WHAT YOU WILL DO
Copy out all of the entries below in full, raising every coordinate in their answers by 101. Leave the pictures out.

┌──

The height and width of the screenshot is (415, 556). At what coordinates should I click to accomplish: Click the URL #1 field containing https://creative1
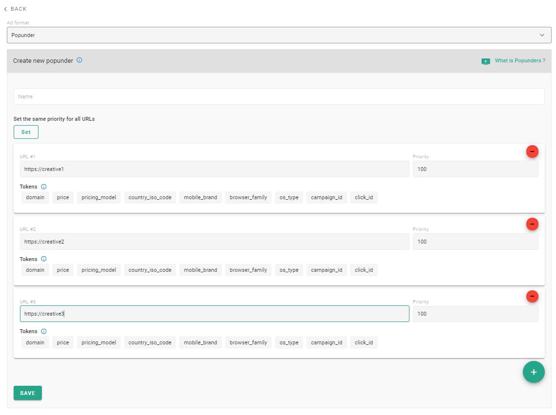(214, 169)
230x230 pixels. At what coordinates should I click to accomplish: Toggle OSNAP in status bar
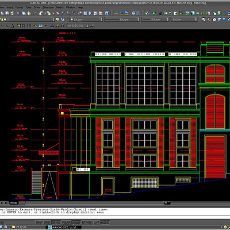coord(76,223)
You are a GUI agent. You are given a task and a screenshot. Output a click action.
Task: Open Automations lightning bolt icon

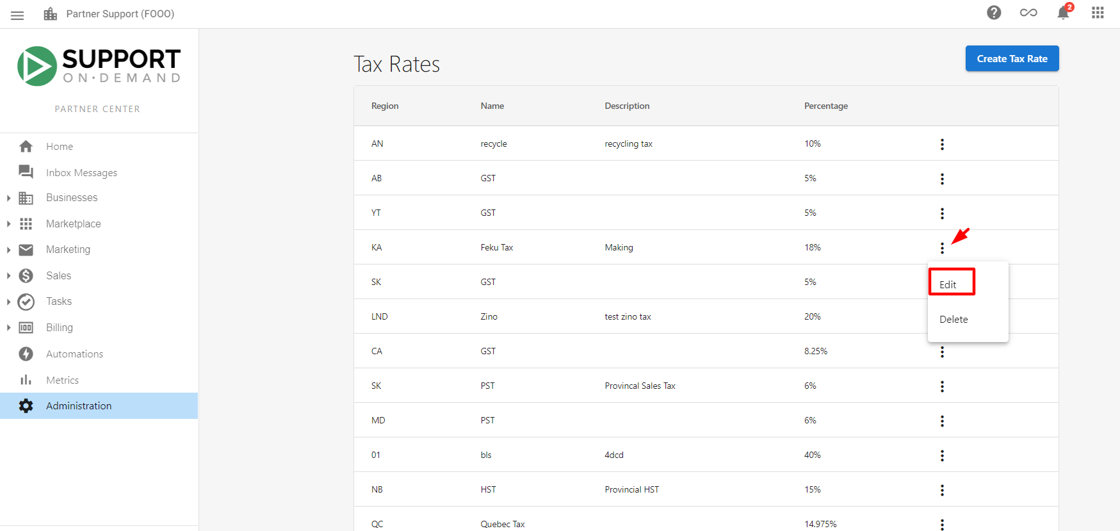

└──

ANSWER TO THIS EXERCISE
The height and width of the screenshot is (415, 556). At what coordinates should I click to accomplish: Click the URL #1 field containing https://creative1
(315, 270)
230x230 pixels. At what coordinates should I click to accomplish: Toggle OSNAP in status bar
coord(177,324)
You are a GUI agent. You are given a task and a screenshot. Output a click action.
Task: Open Automations lightning bolt icon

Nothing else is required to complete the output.